Ich wählte so schnell wie möglich die Nummer meiner besten Freundin.
„Hi Josie", sagte ich kleinlaut, als sie ans Telefon ging.
„Bist du bescheuert? Verschwindest einfach von dieser dummen Party, ich dachte, sie würden heute deine Leiche zerstückelt irgendwo im Wald finden." Ich lächelte.
„Du schaffst zu viel True Crime, aber wäre etwas Abwechslung in Forks, nicht?"
„Witzig, Lia, wirklich witzig. Ich dachte, es wäre klar, dass du mir schreibst." Ich nickte, auch wenn meine beste Freundin mich nicht sah.
„Es tut mir leid, ich war zu betrunken."
„Hat es sich wenigstens gelohnt?", ich kicherte.
„Du erinnerst dich nicht, fantastisch und dafür habe ich mir fast in die Hose gemacht." Ich sah förmlich vor mir, wie sie die Augen verdrehte.
„Es tut mir leid, wird nicht wieder passieren." hoffentlich.
„Versprich nichts, was du nicht halten kannst. Bist du zu Hause?"

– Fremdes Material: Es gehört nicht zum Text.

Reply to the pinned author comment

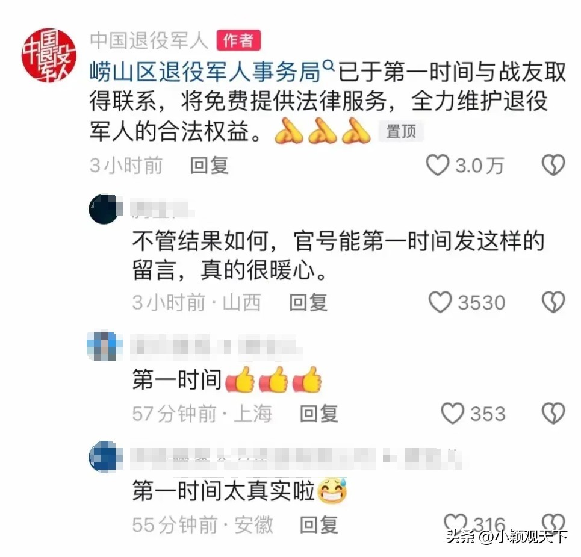click(x=209, y=165)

„Noch nicht. Bin im Reservat."
„Uhhhh.", ich lachte und sie tat er mir gleich. „Du hast einen der anständigen Jungs geklärt, das kenne ich gar nicht von dir."
„Woher willst du wissen, ob er anständig ist?"
„Naja keine Ahnung, die im Reservat wirken so." ich lachte.
„Wenn du das sagst."
„Sehen wir uns nachher?", ich dachte kurz über die Frage meiner Freundin nach.
„Ich weiß noch nicht, ich melde mich."
„Alles klar, ich schlaf' erstmal, dank dir hab dich die halbe Nacht kein Auge zu getan."
„Schlaf gut.", ich legte auf und wollte die ganzen Anrufe löschen, als mir zwischen der Nummer meine Freundin eine andere ins Auge fiel. Eine Unbekannte.
Kurz überlegte ich, ob ich zurückrufen sollte, entschied mich allerdings dagegen und löschte die verpassten Anrufe. Es gab niemanden, der mich anrufen würde, abgesehen von meinen Freunden.